"Fire and Rain" by Acceptance, Wednesday, June 8, 2022

Acceptance's story about the band that called it quits before they realized made the band a legend. In 2014, Jesusfreakhideout posted their top "One Album Wonders," and Acceptance's Phantoms topped the list. According to lead singer Jason Vena, when he sat down with Billy Power on Urban Achiever Podcast in 2015, the lead singer recounted about how he had no idea the cult status the band then had in the scene. In various other interviews, Vena talked about how other bands, namely A Loss for Words and All Time Low inspired him to consider an Acceptance reunion. 

LAST SEASON OF THIS MASQUERADE. In 2005, Acceptance after their failed attempt at major label stardom, Vena took a job in Seattle outside of music. The band dissolved, some forming side projects with other musicians. Lead guitarist Christian McAlhaney talked with Josh Coats on Your PUSH Coach Podcast in 2020, talking about what made him successful in three bands and other projects. These projects includ Acceptance, Anberlin, and Loose Talk, a band he started with Anberlin's bassist Deon Rexroat. McAlhaney talks about working with two of the other musicians from Acceptance and working as a touring musicians for the runner-up of a musical reality show, Rockstar: Supernova, Dilana, before receiving a call to tour with Anberlin and ultimately become the band's integral fifth member. Once Anberlin broke up at the end of 2014, McAlhaney and Rexroat formed Loose Talk and he sent the boys in Acceptance an email putting the band members back into contact after ten years. The band met and slowly started to write new music which would become Colliding By Design, released in February of 2017.

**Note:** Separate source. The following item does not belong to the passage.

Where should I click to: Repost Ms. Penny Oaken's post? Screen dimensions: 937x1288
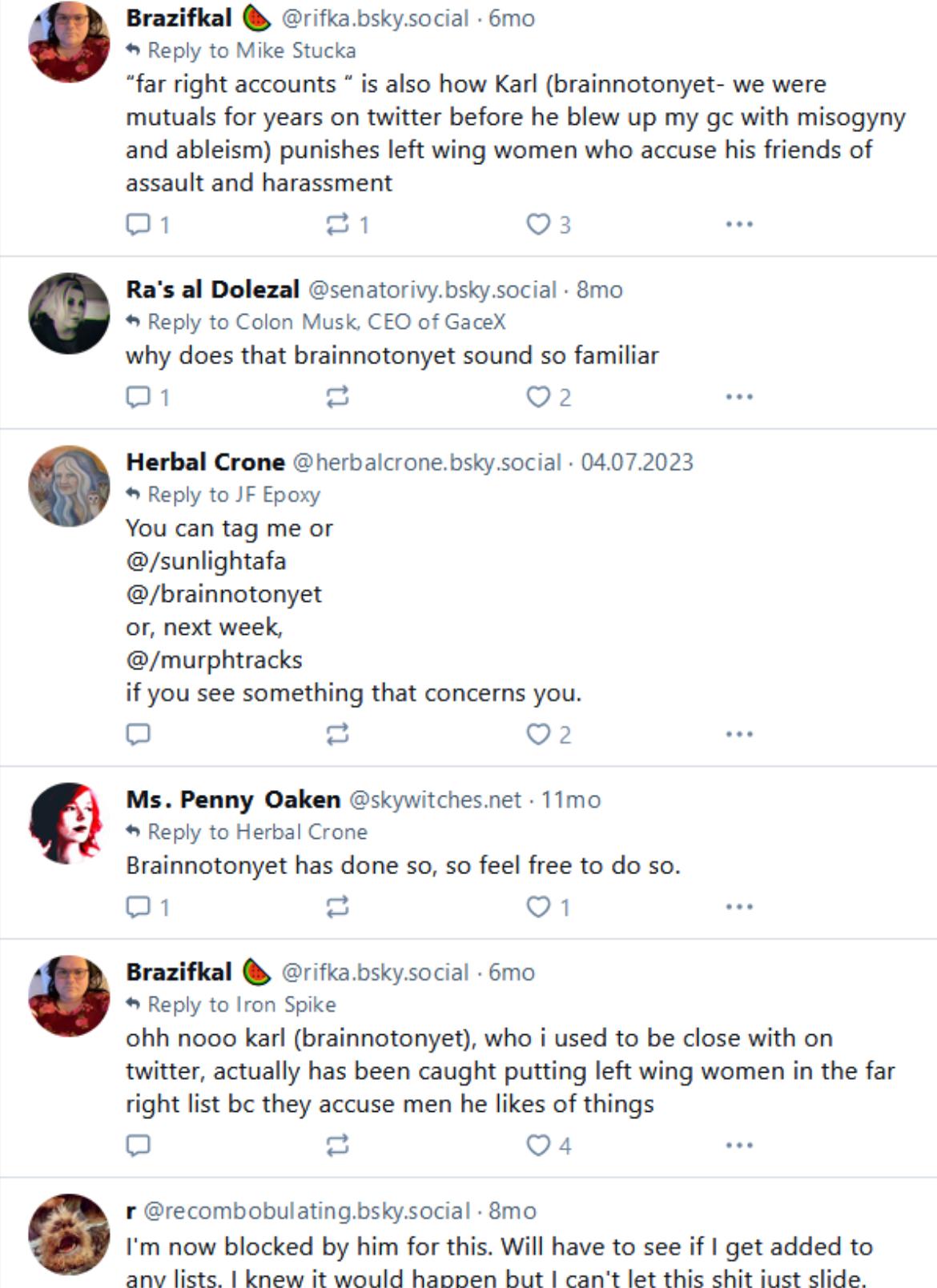pyautogui.click(x=337, y=907)
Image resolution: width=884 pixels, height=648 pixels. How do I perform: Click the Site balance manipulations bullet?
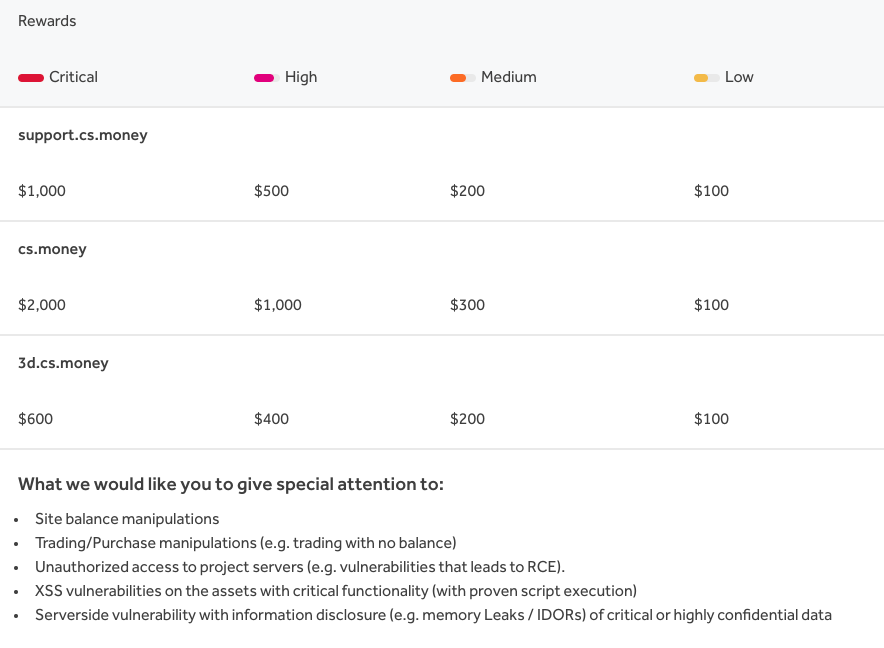[x=127, y=519]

WILL YOU LOOK IN MY EYES AS I STARE AT THE SUN? So did Colliding By Design cure the itch that Phantoms left fans? Was Jesusfreakhideout.com right to rank the band as the #1 One Album Wonder? Signing to Rise Records, the band received a lot of promotion--billboards, online marketing--anything to show that the band was back. Pop singers Nick Jonas and Demi Lovato even tweeted about the band's new album. The production team was the same: Acceptance and Aaron Sprinkle, this time in Nashville, not Seattle. But Colliding By Design was not Phantoms. It was a much more current-sounding pop-rock album. For me, it's taken a few years to sit with Acceptance's sophomore record. I realized that whatever they did would be the wrong record. They could write Phantoms II, and it wouldn't show any growth. They released Colliding which sounded like where the band would be had they stayed in the scene for twelve years. Listening to the two records back to back is a bit jarring. But in the five years since Colliding's release, I've come to appreciate the dark Acceptance, post-Cities Anberlin effects on the album. It's that dark, humid Northwest sound that make Phantoms so mysteriously beautiful and that sound is present on tracks like "Come Closer," "Goodbye," "Fire and Rain," and other places on the record as well. And seriously, how could we have gone twelve years (except for a few guest vocalist spots) without hearing Jason's vocals?